Sempre que conto, em palestras a estudantes de Jornalismo, sobre as coberturas da morte do papa João Paulo II e o conclave, em 2005, e a renúncia de Bento XVI, em 2013, que fiz pela RBS, costumo abrir um parênteses. É que, na principal reportagem, no dia em que o cardeal Joseph Ratzinger se torna Bento XVI, em 19 de abril de 2005, encerro o texto da TV com a seguinte frase:
- O novo Papa não é gaúcho, mas, se depender da receptividade dos amigos do Sul, em breve, ele visitará o Rio Grande.
O ponto é, por que, afinal, o novo papa não é gaúcho.
Àquela altura, como hoje, havia mais de cem cardeais passíveis de serem eleitos papas (atualmente, são 116 dos 208, com menos de 80 anos, idade máxima para ser ungido). A diferença é que, naquele distante 2005, um gaúcho, o cardeal dom Cláudio Hummes, de Salvador do Sul (quando ainda era território de Montenegro), despontava, nas bancas de apostas, como um dos prováveis eleitos. Mais do que na boca dos fiéis, nos bastidores da Santa Sé, muitos falavam em seu nome.
Ratzinger, o todo-poderoso prefeito para a Congregação para a Doutrina da Fé, era o favoritíssimo.
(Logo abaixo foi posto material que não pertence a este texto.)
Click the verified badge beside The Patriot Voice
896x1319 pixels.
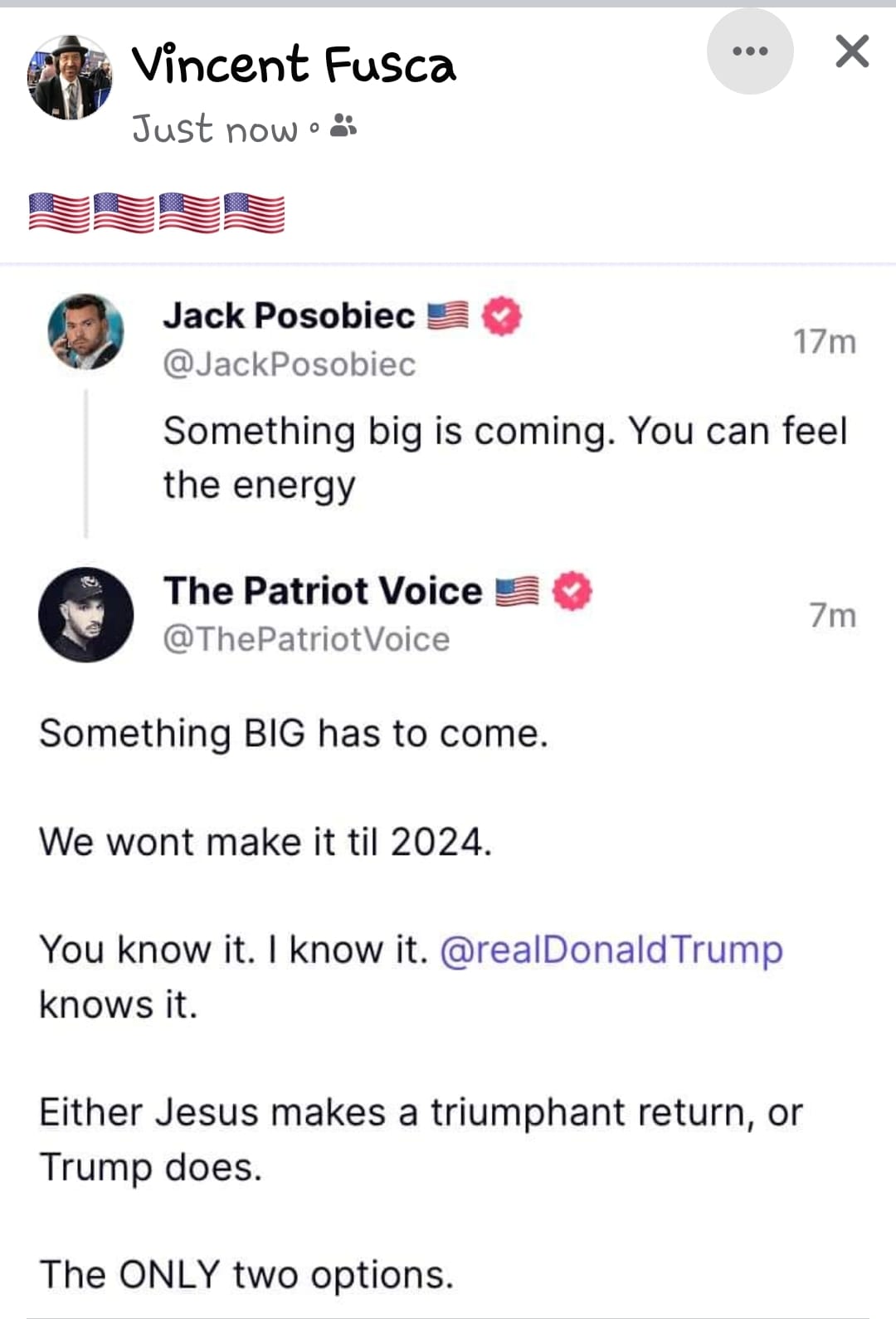(572, 591)
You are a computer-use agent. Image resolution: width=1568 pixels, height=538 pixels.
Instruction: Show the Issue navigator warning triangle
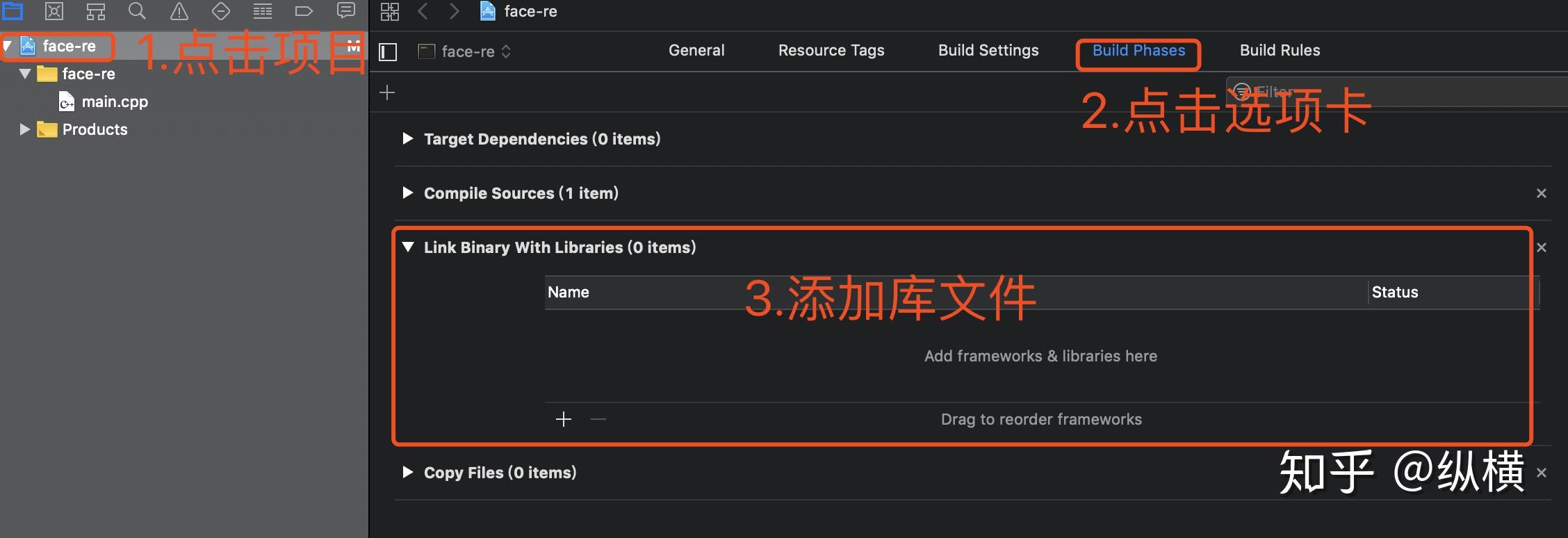[179, 11]
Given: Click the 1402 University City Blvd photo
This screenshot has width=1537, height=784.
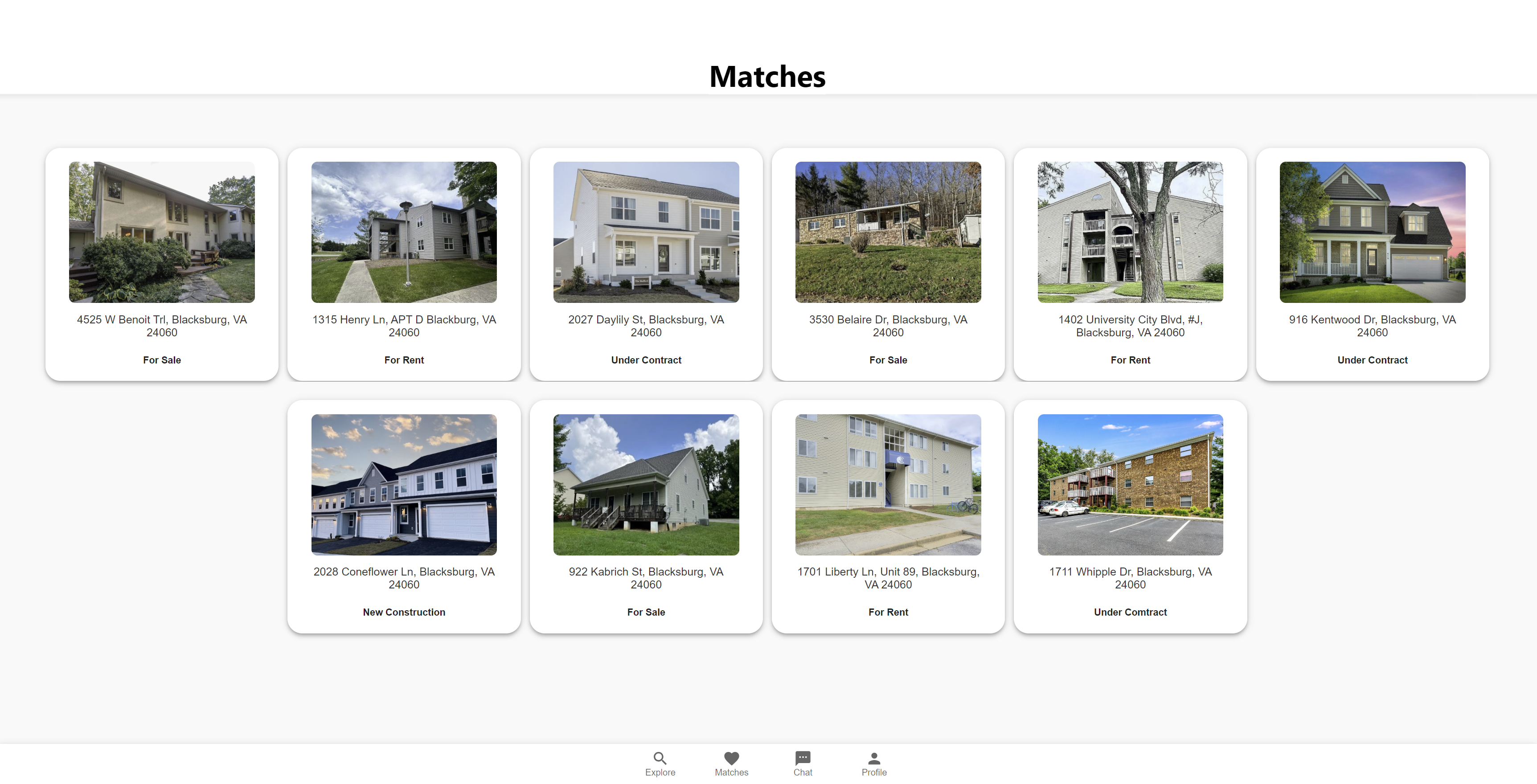Looking at the screenshot, I should tap(1130, 232).
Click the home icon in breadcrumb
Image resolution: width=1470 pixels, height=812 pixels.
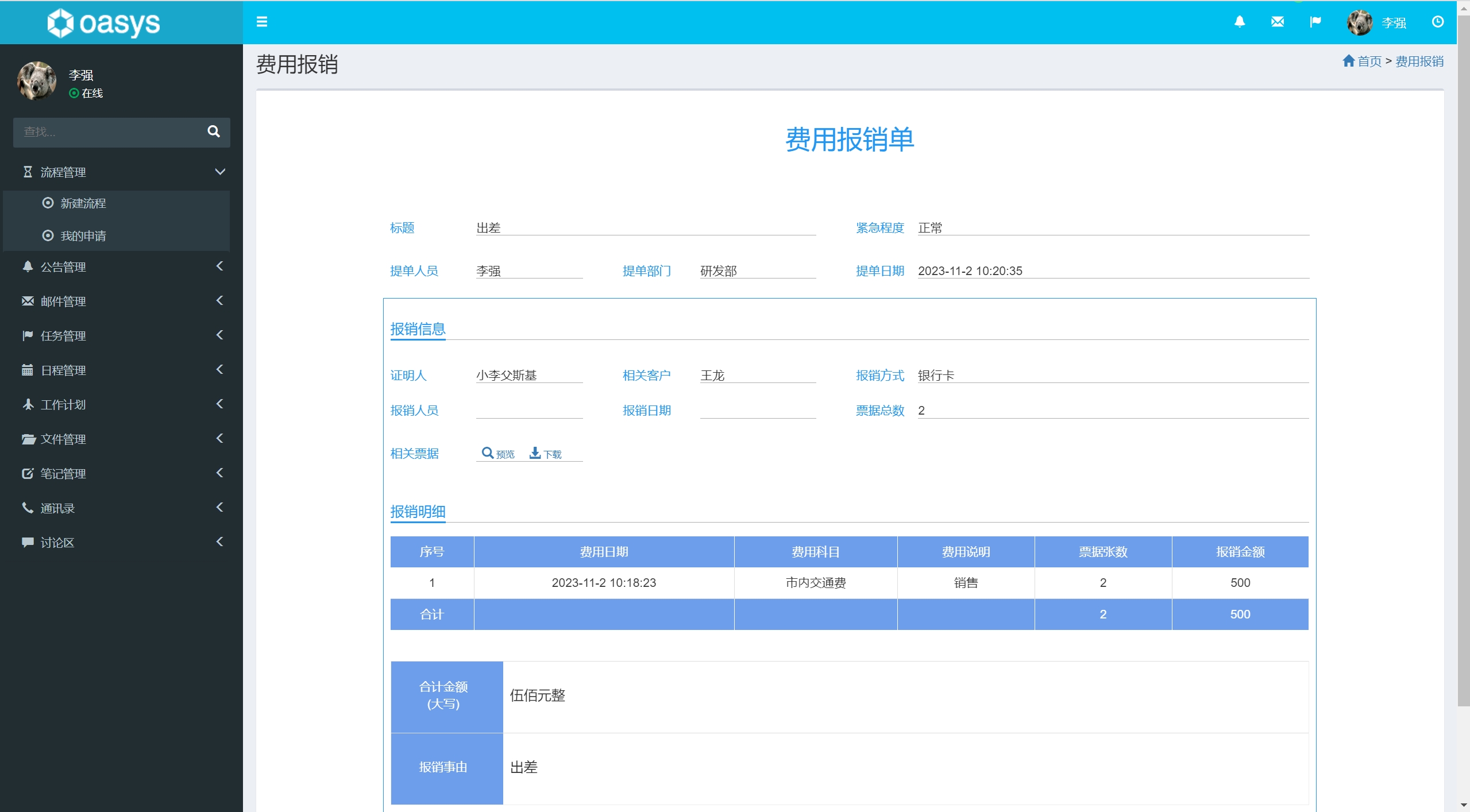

A seu lado, apareciam, claro, os italianos. Aquele seria um conclave que desmentiria o ditado: "Quem entra papa sai cardeal". Ratzinger entrou no conclave papa e saiu Papa.
Dom Cláudio era um dos mais respeitados cardeais dentro e fora dos muros do Vaticano. Tanto que, diante da renúncia de Bento XVI, a primeira em 700 anos de história da Igreja, ele era lembrado, de novo, como sucessor. Na hora em que a fumaça branca saiu no alto da Capela Sistina, em 2013, dom Cláudio não fora o escolhido. Mas estava, minutos depois, ao lado do argentino Mario Bergoglio, convertido em papa Francisco, no balcão da Basílica de São Pedro.
Como um dos mais influentes cardeais, também ajudou na escolha do nome adotado pelo colega e amigo. Bergoglio, inspirado por Hummes, um franciscano, adotou o nome Francisco. Em entrevista a ZH, em 2014, diante do tamanho de sua influência na Santa Sé, ele afirmou:
- Apenas sou amigo do Papa. E já basta.
A despeito da humildade que lhe era característica, dom Cláudio era mais do que amigo dos papas. Tinha muito poder intramuros. Era um dos principais conselheiros do líder máximo da Igreja Católica. Ao jornal La Stampa, contou:
"Os votos convergiam para ele (Bergoglio). Ele estava muito introspectivo, silencioso. Quando as coisas começaram a ficar um pouco perigosas para ele, eu o confortei. Depois, houve o voto definitivo e começou um grande aplauso. Eu logo o abracei e beijei. E lhe disse aquela frase: 'Não se esqueça dos pobres'. Eu não tinha preparado nada, mas naquele momento me veio do coração, com força, dizer-lhe isso.
Em 1980, durante sua visita ao Rio Grande do Sul, o papa João Paulo II ouviu em Porto Alegre o grito: "Ucho, ucho, ucho, o papa é gaúcho". Anos depois, em Roma, ele sempre repetia essa frase a padres e bispos do Estado que o visitavam.
O Rio Grande do Sul já deu grandes cardeais à Igreja: dom Aloísio Lorscheider e dom Ivo Lorscheiter, além do inesquecível dom Vicente Scherer, mas, no século 21, foi dom Cláudio Hummes que mais aproximou o Estado da profecia de João Paulo II. Ele nos deixou mais perto da cátedra de São Pedro.